WORK TO BE COMPLETED = Of the lines below, write out exactly those from the line with "A-level Law students" through the line with "For every named target in this 285×2576", both included, and skip the rest.

DATA RECORDS =
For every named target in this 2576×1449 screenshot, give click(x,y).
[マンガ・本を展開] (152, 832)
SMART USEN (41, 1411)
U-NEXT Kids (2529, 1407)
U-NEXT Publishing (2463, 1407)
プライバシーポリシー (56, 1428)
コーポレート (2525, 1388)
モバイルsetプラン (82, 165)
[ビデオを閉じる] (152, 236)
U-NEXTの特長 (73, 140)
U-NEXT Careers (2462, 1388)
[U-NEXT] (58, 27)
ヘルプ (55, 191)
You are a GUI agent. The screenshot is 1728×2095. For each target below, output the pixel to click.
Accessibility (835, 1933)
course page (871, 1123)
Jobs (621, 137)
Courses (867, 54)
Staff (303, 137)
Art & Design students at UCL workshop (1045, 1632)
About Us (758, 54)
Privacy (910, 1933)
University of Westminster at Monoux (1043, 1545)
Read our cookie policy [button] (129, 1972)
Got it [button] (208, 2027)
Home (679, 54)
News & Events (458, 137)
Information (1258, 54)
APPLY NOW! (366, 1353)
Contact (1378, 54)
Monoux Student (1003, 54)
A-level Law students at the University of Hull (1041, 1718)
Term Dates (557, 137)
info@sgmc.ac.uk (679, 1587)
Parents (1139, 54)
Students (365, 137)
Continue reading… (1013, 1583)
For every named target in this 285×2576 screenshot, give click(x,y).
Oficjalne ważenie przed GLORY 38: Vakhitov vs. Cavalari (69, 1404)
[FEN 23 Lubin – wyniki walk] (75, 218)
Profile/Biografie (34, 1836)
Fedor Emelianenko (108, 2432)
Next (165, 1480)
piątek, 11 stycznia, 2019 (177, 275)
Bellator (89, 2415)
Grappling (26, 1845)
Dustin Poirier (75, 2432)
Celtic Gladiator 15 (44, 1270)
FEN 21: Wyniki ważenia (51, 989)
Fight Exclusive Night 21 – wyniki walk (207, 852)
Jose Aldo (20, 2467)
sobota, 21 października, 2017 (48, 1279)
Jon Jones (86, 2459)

ANSWER SPACE =
A-level Law students at the University of Hull (1041, 1718)
Term Dates (557, 137)
info@sgmc.ac.uk (679, 1587)
Parents (1139, 54)
Students (365, 137)
Continue reading… (1013, 1583)
For every named target in this 285×2576 screenshot, give click(x,y).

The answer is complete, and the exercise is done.